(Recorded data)

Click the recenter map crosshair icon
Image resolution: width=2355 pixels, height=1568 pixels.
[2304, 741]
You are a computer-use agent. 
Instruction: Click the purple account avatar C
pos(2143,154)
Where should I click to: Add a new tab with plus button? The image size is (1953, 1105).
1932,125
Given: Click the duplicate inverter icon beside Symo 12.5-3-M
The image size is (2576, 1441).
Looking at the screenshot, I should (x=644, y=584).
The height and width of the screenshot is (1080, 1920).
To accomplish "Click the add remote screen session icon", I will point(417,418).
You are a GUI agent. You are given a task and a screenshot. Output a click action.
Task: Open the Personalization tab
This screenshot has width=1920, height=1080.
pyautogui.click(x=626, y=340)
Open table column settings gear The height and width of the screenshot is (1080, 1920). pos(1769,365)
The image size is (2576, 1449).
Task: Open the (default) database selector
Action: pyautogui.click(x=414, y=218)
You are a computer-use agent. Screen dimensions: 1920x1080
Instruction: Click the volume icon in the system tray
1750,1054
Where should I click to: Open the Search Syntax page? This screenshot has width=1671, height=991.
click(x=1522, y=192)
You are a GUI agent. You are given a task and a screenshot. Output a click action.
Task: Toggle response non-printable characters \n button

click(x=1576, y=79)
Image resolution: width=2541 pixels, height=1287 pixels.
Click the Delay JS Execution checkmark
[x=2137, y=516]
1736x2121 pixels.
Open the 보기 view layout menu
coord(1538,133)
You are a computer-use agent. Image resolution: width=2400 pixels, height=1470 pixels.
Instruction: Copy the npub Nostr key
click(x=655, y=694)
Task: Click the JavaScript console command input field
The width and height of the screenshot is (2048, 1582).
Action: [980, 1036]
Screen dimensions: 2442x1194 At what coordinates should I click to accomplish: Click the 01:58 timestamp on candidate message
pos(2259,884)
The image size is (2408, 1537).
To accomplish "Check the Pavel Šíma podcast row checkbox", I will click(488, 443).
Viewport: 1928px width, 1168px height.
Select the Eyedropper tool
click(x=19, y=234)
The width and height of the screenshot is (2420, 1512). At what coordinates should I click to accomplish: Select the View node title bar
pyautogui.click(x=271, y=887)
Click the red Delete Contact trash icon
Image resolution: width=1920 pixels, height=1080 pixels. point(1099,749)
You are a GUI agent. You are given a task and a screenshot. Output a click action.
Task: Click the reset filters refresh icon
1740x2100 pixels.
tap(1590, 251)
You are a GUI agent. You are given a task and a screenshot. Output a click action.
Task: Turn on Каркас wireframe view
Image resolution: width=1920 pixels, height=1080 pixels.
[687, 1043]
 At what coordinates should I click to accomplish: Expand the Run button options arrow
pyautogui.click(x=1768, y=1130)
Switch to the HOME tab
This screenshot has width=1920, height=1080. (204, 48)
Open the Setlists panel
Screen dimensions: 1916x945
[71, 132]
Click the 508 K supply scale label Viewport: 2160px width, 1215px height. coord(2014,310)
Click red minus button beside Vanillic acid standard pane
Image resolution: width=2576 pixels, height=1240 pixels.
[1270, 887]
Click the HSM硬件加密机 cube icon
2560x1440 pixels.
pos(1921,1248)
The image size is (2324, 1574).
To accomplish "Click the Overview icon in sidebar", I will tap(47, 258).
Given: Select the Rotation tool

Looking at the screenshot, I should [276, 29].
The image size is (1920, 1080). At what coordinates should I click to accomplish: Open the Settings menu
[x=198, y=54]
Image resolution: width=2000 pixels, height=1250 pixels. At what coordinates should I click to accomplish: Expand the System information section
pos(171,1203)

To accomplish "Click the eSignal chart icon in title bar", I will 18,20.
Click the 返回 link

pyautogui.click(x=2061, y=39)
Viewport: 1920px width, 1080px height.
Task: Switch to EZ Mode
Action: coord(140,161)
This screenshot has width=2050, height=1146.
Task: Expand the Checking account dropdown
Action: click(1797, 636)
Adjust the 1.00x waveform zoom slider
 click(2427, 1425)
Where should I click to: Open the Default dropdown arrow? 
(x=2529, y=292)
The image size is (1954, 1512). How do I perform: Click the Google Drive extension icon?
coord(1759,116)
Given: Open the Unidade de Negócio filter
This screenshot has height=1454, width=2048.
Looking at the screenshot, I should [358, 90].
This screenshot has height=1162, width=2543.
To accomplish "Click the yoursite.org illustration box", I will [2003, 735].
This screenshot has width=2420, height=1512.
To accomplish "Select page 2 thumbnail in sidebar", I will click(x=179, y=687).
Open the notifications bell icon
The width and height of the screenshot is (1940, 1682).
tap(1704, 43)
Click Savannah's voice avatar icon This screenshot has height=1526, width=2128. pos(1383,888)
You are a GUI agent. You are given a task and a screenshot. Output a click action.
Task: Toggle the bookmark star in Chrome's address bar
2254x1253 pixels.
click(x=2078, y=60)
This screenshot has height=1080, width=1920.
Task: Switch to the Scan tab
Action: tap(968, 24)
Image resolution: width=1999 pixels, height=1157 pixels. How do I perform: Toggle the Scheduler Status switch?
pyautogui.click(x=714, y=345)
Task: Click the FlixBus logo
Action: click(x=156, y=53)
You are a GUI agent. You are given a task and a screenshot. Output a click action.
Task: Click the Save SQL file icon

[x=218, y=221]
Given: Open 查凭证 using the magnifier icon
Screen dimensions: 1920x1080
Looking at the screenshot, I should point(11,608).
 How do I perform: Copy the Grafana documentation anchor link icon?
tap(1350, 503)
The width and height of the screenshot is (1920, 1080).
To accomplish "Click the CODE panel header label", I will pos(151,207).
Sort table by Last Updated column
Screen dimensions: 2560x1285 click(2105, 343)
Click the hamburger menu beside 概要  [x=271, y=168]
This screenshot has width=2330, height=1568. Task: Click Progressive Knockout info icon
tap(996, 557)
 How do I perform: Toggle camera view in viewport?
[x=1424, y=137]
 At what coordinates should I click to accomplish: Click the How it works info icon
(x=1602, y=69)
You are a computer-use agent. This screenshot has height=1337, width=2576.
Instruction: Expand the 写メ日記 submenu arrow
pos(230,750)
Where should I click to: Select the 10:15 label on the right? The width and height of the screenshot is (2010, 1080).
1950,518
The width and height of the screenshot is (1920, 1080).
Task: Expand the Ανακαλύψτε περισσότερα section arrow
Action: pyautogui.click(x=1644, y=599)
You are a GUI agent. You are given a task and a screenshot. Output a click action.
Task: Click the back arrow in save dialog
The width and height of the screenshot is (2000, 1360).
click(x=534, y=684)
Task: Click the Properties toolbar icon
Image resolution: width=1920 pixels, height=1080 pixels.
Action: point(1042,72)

*What this task involves:* Each entry needs to be written out again, exactly as given.

*Exercise answer:*
Click the recenter map crosshair icon
Image resolution: width=2355 pixels, height=1568 pixels.
[2304, 741]
You are a computer-use agent. 
Instruction: Click the purple account avatar C
pos(2143,154)
Where should I click to: Add a new tab with plus button? The image size is (1953, 1105).
1932,125
Given: Click the duplicate inverter icon beside Symo 12.5-3-M
The image size is (2576, 1441).
Looking at the screenshot, I should (x=644, y=584).
The height and width of the screenshot is (1080, 1920).
To accomplish "Click the add remote screen session icon", I will point(417,418).
You are a GUI agent. You are given a task and a screenshot. Output a click action.
Task: Open the Personalization tab
This screenshot has width=1920, height=1080.
pyautogui.click(x=626, y=340)
Open table column settings gear The height and width of the screenshot is (1080, 1920). pos(1769,365)
The image size is (2576, 1449).
Task: Open the (default) database selector
Action: pyautogui.click(x=414, y=218)
You are a computer-use agent. Screen dimensions: 1920x1080
Instruction: Click the volume icon in the system tray
1750,1054
Where should I click to: Open the Search Syntax page? This screenshot has width=1671, height=991.
click(x=1522, y=192)
You are a GUI agent. You are given a task and a screenshot. Output a click action.
Task: Toggle response non-printable characters \n button

click(x=1576, y=79)
Image resolution: width=2541 pixels, height=1287 pixels.
Click the Delay JS Execution checkmark
[x=2137, y=516]
1736x2121 pixels.
Open the 보기 view layout menu
coord(1538,133)
You are a computer-use agent. Image resolution: width=2400 pixels, height=1470 pixels.
Instruction: Copy the npub Nostr key
click(x=655, y=694)
Task: Click the JavaScript console command input field
The width and height of the screenshot is (2048, 1582).
Action: [980, 1036]
Screen dimensions: 2442x1194 At what coordinates should I click to accomplish: Click the 01:58 timestamp on candidate message
pos(2259,884)
The image size is (2408, 1537).
To accomplish "Check the Pavel Šíma podcast row checkbox", I will click(488, 443).
Viewport: 1928px width, 1168px height.
Select the Eyedropper tool
click(x=19, y=234)
The width and height of the screenshot is (2420, 1512). At what coordinates should I click to accomplish: Select the View node title bar
pyautogui.click(x=271, y=887)
Click the red Delete Contact trash icon
Image resolution: width=1920 pixels, height=1080 pixels. point(1099,749)
You are a GUI agent. You are given a task and a screenshot. Output a click action.
Task: Click the reset filters refresh icon
1740x2100 pixels.
tap(1590, 251)
You are a GUI agent. You are given a task and a screenshot. Output a click action.
Task: Turn on Каркас wireframe view
Image resolution: width=1920 pixels, height=1080 pixels.
[687, 1043]
 At what coordinates should I click to accomplish: Expand the Run button options arrow
pyautogui.click(x=1768, y=1130)
Switch to the HOME tab
This screenshot has width=1920, height=1080. (204, 48)
Open the Setlists panel
Screen dimensions: 1916x945
[71, 132]
Click the 508 K supply scale label Viewport: 2160px width, 1215px height. coord(2014,310)
Click red minus button beside Vanillic acid standard pane
Image resolution: width=2576 pixels, height=1240 pixels.
[1270, 887]
Click the HSM硬件加密机 cube icon
2560x1440 pixels.
pos(1921,1248)
The image size is (2324, 1574).
To accomplish "Click the Overview icon in sidebar", I will tap(47, 258).
Given: Select the Rotation tool

Looking at the screenshot, I should [276, 29].
The image size is (1920, 1080). At what coordinates should I click to accomplish: Open the Settings menu
[x=198, y=54]
Image resolution: width=2000 pixels, height=1250 pixels. At what coordinates should I click to accomplish: Expand the System information section
pos(171,1203)

To accomplish "Click the eSignal chart icon in title bar", I will 18,20.
Click the 返回 link

pyautogui.click(x=2061, y=39)
Viewport: 1920px width, 1080px height.
Task: Switch to EZ Mode
Action: coord(140,161)
This screenshot has width=2050, height=1146.
Task: Expand the Checking account dropdown
Action: click(1797, 636)
Adjust the 1.00x waveform zoom slider
 click(2427, 1425)
Where should I click to: Open the Default dropdown arrow? 
(x=2529, y=292)
The image size is (1954, 1512). How do I perform: Click the Google Drive extension icon?
coord(1759,116)
Given: Open the Unidade de Negócio filter
This screenshot has height=1454, width=2048.
Looking at the screenshot, I should [358, 90].
This screenshot has height=1162, width=2543.
To accomplish "Click the yoursite.org illustration box", I will [2003, 735].
This screenshot has width=2420, height=1512.
To accomplish "Select page 2 thumbnail in sidebar", I will click(x=179, y=687).
Open the notifications bell icon
The width and height of the screenshot is (1940, 1682).
tap(1704, 43)
Click Savannah's voice avatar icon This screenshot has height=1526, width=2128. pos(1383,888)
You are a GUI agent. You are given a task and a screenshot. Output a click action.
Task: Toggle the bookmark star in Chrome's address bar
2254x1253 pixels.
click(x=2078, y=60)
This screenshot has height=1080, width=1920.
Task: Switch to the Scan tab
Action: tap(968, 24)
Image resolution: width=1999 pixels, height=1157 pixels. How do I perform: Toggle the Scheduler Status switch?
pyautogui.click(x=714, y=345)
Task: Click the FlixBus logo
Action: click(x=156, y=53)
You are a GUI agent. You are given a task and a screenshot. Output a click action.
Task: Click the Save SQL file icon

[x=218, y=221]
Given: Open 查凭证 using the magnifier icon
Screen dimensions: 1920x1080
Looking at the screenshot, I should point(11,608).
 How do I perform: Copy the Grafana documentation anchor link icon?
tap(1350, 503)
The width and height of the screenshot is (1920, 1080).
To accomplish "Click the CODE panel header label", I will pos(151,207).
Sort table by Last Updated column
Screen dimensions: 2560x1285 click(2105, 343)
Click the hamburger menu beside 概要  [x=271, y=168]
This screenshot has width=2330, height=1568. Task: Click Progressive Knockout info icon
tap(996, 557)
 How do I perform: Toggle camera view in viewport?
[x=1424, y=137]
 At what coordinates should I click to accomplish: Click the How it works info icon
(x=1602, y=69)
You are a computer-use agent. This screenshot has height=1337, width=2576.
Instruction: Expand the 写メ日記 submenu arrow
pos(230,750)
Where should I click to: Select the 10:15 label on the right? The width and height of the screenshot is (2010, 1080).
1950,518
The width and height of the screenshot is (1920, 1080).
Task: Expand the Ανακαλύψτε περισσότερα section arrow
Action: pyautogui.click(x=1644, y=599)
You are a GUI agent. You are given a task and a screenshot. Output a click action.
Task: Click the back arrow in save dialog
The width and height of the screenshot is (2000, 1360).
click(x=534, y=684)
Task: Click the Properties toolbar icon
Image resolution: width=1920 pixels, height=1080 pixels.
Action: point(1042,72)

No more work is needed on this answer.